> [Source passage]
__________________________________________________

Derby - Friday - 33 Entries Judges: Michael Kates & Cal Rumbley
# Dog Name Owner Handler 
1 Stormycreek's Mia David Yeo David Mosher 
2 Nodaway Valley's Gambling Man Lisa A Demko Patrick Daignault 
3 General Lee's Odin Capote Lee Holcombe Patricia Jordan/Lee Holcombe 
4 Greenwing Tall Timber Craig Stonesifer Craig A Stonesifer/Ed Forry 
5 Tucquans One Tough Customer Zachary Andrews Jeff Edwards 
6 Virgil's Gunslingin Clementine Robert & Megan Patterson Patti Roberts 
7 Trifecta's Place Your Bets Lisa Kane Lisa Kane/Grace Mondrosch 
8 Redgate's Citation Paul Brown Jim Van Engen 
9 Kapprivers NoGuts NoGlory Jeffrey Hart Jeffrey Hart 
10 Gabby's Shooter Girl Eleanor Hesler Eleanor Hesler 
11 Greenwood Gracie Drew Clendaniel Drew Clendaniel 
12 Cropper's Get Sum karen cropper Newt Cropper 
13 Hillcrest Explorer Dave Wolcott Dave Wolcott 
14 Miss Watusi Jenkins W.C & Kathy Rasberry Patti Roberts 
15 Piankapank Petey Walter Bundy Jeff Stoneman 
16 Castlebay Abe's Cranberry Run Lynn Budd Ed Forry 
17 REBEL RIDGE QUICK PICK jeff lyons Madelyn Yelton 
18 Carolina's Ruby In The Dust Kay and Clint Joyner Clint Joyner 
19 Dayspring's Midnight Express Lasal Banty Lasal Banty 
20 Fern Cobble's Fannie Mae Les Levering Les Levering 
21 Biggun's Blackfoot Princess Jeffrey Edwards Jeff Edwards 
22 MVP Priscilla Johnson Patti Roberts 
23 Hillcrest Hannah B. Good Jerry Gisclair David Wolcott 
24 Cleared for Takeoff Dave Opseth David Opseth 
25 Forry's Charmed One Ed Forry & Mary Ann Ketterer Edward Forry 
26 Drake of Longwood David Holcomb Ed Forry 
27 Blackwaters Indellable Marker Tony Hunt Tony Hunt 
28 Mighty Mo the Dynamo Laura Dolid Laura Dolid 
29 Albion Marmaduck Ruggles of Red Gap Michael Globetti Michael Globetti 
30 Beaverdam's Sneak Attack John & Marge Stouffer Patti Roberts 
31 Hillcrest Sadie's Pick Dave Wolcott Dave Wolcott 
32 Yardley Labs Ms T-Maxx John Goodwin Jeff Goodwin 
33 Rev Blu Genes Rex Bell Rex Bell


----------



## YardleyLabs (Dec 22, 2006)

__________________________________________________

> [Stored data]
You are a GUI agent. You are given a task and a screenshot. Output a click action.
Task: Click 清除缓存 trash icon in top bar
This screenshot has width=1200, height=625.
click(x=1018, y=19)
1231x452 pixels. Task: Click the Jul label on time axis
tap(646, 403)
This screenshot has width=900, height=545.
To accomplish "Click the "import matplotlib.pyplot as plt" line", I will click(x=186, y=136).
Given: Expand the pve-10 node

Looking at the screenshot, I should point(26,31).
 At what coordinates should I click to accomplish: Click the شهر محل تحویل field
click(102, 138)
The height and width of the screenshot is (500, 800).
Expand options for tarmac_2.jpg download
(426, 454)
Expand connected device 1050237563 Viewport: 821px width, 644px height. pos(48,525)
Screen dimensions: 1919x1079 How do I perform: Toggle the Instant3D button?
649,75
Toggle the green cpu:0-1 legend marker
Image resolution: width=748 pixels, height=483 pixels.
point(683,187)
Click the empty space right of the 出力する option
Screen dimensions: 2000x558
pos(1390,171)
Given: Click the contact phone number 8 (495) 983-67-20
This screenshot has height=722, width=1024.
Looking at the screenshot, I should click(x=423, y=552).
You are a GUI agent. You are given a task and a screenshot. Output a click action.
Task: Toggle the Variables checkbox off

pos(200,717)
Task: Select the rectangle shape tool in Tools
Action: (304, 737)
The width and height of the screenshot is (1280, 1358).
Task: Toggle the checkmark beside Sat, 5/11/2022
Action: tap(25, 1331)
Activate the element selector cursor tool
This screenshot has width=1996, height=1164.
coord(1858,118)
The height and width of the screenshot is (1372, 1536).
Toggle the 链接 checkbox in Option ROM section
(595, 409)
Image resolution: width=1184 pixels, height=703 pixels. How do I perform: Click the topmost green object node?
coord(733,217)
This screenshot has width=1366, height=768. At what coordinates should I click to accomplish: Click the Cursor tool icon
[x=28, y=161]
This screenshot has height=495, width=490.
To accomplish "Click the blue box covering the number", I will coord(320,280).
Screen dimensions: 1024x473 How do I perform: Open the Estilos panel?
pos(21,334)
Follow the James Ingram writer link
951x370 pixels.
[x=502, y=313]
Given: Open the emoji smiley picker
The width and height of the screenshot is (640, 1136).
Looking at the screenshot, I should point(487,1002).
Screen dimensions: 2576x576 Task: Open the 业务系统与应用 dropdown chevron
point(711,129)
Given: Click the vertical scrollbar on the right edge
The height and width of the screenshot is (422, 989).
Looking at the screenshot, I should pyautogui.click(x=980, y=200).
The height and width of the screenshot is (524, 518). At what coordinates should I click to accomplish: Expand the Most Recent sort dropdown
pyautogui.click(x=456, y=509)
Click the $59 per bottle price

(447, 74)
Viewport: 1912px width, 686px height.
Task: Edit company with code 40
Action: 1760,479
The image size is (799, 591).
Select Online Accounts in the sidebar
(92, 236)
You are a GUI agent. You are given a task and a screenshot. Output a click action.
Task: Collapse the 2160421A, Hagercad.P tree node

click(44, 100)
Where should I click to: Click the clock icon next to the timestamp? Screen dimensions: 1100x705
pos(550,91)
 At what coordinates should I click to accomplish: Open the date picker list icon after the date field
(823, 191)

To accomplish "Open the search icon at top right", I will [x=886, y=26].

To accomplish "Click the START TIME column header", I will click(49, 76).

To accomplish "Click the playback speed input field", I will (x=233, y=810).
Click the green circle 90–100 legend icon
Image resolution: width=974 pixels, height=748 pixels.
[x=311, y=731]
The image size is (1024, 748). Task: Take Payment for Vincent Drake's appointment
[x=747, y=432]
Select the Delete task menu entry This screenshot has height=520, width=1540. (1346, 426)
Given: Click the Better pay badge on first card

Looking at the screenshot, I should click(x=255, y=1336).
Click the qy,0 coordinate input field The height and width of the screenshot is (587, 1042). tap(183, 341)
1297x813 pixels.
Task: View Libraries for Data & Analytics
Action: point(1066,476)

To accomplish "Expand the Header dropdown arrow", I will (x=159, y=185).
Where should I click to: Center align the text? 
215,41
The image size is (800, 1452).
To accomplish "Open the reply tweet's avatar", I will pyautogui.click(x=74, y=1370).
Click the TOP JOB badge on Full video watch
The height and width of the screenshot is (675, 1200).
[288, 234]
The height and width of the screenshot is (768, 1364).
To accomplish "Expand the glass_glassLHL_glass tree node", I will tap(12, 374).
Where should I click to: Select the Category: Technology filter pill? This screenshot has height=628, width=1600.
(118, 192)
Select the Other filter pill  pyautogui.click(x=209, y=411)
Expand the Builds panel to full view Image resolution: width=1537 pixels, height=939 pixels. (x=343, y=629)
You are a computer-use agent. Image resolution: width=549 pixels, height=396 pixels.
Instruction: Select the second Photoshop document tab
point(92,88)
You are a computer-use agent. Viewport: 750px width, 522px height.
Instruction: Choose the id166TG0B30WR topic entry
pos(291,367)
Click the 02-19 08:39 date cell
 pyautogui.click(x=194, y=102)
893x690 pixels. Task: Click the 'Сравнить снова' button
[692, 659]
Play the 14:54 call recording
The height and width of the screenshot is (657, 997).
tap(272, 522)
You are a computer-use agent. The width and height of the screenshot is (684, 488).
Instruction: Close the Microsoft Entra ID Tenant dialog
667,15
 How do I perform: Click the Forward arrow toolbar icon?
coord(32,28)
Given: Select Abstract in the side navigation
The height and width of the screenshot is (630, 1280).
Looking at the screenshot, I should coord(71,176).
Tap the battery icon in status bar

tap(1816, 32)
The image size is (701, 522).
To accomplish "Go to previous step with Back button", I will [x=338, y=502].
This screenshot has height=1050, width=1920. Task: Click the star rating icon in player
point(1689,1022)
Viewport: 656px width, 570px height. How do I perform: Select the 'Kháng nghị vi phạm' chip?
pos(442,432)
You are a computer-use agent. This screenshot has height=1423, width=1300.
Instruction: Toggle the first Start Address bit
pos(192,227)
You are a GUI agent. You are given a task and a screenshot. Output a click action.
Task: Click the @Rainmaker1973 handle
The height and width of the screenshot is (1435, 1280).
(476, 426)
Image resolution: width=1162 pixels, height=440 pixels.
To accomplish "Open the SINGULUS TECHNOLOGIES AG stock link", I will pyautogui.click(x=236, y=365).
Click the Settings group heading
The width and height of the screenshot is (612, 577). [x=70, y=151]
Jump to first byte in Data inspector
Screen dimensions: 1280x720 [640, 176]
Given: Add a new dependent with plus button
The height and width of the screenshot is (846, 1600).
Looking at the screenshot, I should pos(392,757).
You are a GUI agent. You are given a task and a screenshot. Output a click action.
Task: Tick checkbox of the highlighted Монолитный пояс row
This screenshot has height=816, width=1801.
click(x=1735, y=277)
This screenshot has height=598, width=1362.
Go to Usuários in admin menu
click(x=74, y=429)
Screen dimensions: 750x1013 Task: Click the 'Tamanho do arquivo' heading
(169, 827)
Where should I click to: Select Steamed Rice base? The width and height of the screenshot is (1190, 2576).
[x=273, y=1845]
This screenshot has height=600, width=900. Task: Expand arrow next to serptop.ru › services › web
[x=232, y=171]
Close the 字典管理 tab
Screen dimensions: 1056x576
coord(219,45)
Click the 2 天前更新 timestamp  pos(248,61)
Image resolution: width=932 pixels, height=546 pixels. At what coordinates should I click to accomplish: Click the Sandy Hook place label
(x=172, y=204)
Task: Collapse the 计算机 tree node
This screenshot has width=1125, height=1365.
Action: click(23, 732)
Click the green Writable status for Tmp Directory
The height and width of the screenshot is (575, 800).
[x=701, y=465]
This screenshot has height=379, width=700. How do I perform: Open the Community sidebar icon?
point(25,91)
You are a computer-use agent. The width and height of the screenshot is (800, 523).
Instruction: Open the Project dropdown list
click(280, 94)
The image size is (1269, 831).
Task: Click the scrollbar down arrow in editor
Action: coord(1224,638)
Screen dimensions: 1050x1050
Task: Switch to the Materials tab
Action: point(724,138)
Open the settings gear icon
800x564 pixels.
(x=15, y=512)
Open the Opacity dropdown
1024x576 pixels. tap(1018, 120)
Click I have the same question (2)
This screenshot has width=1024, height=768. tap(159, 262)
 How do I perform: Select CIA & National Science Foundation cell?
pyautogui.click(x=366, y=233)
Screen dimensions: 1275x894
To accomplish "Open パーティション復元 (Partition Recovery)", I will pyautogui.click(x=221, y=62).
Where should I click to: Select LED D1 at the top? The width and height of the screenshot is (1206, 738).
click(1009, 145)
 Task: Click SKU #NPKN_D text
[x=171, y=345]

__________________________________________________

> [Actions to take]
1 > Who are the judges named in the derby entry list?
2 > Write what comes next in the derby entry list thread, starting after its last line.
The rows have nothing to do with the text.

> [Numbered answers]
1 > Michael Kates and Cal Rumbley.

2 >
Derby #32 is a scratch (foot injury). Hopefully back in action next week after a month of scratches.


----------



## Ron Schuna (Jan 22, 2004)

Any callbacks from the Q?


----------



## Bob Agnor (Nov 25, 2004)

30 back in the qual. As long as you didn't p/u and got the birds you'rs back.


----------



## Ron Schuna (Jan 22, 2004)

Thanks a bunch!


----------



## Breck (Jul 1, 2003)

Thank you Randy Bohn for Winning the Qualifying with Smoke. 
You da Man!
Thanks also to judges Mike and Cal. 
!!!!!!!!!!!!!!!!
Smoke is the dog pictured in my avatar.


----------



## captdan (Jan 25, 2004)

Breck,

What else can you tell us about the other stakes.

Capt Dan


----------



## Breck (Jul 1, 2003)

Dan,
Didn't really get full details for the rest of the trial. 
I believe Dave Ospeth put the big AFC on Talla. 
Hope that's accurate Dave, congratulations!


----------



## Sabireley (Feb 2, 2005)

Yep, Wutadog did put the AFC on Talla with an AM 2nd! Jack Qwaltney got first. I am not sure about the rest of the placements.


----------



## lablover (Dec 17, 2003)

Congratulations to Jack and Dave! They have worked hard and long for these accomplishments.


----------



## dogcommand (May 22, 2003)

Yahoo, congratulations Dave and Talla!

from Janet and Gyro


----------



## D Osborn (Jul 19, 2004)

Yeah-congrats to Dave and Talla-they have worked very hard to get here!
And to Smoke, Randy and Breck-how far he has come!!

Congrats guys, you have a lot to be proud of!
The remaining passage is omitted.